Hybrid fire testing of concrete-filled steel tube columns: A large-scale experimental and numerical investigation

Abstract

Hybrid Fire Testing (HFT) integrates experimental fire testing with numerical simulations to better capture the interaction between a physical sample in a furnace fire and the structure that would surround it in real-world conditions. Unlike traditional fire testing, HFT enables a more accurate analysis of complex structural behaviours by simulating the effect of adjacent structural elements, thus providing a realistic assessment of a structure's fire performance. This paper presents a full-scale experimental hybrid fire test of a concrete-filled steel tube (CFST) column using an advanced HFT framework developed in previous research.
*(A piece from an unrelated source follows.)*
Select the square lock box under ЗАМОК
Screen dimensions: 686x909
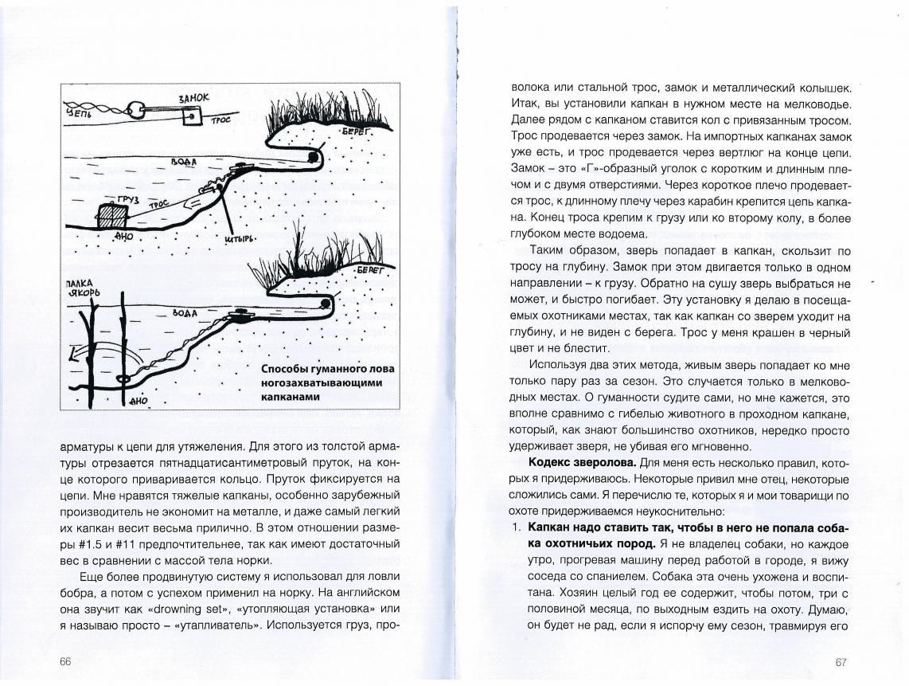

A three-story, four-bay structure with the steel moment-resisting frame was selected for the validation. One column of the structure was physically represented in the laboratory, while the remainder of the structure was modelled numerically through finite element software. The physical specimen was heated following a standard fire curve. The experimental results are compared with numerical predictions and fire resistance tests of a similar single column to validate the performance of the developed method in full-scale applications. This comparison also provides insight into the performance of the column when acting as part of the larger structural system. The test results confirmed the proposed method can accurately simulate the complicated behaviour of a CFST column at high temperatures and subsequent failure.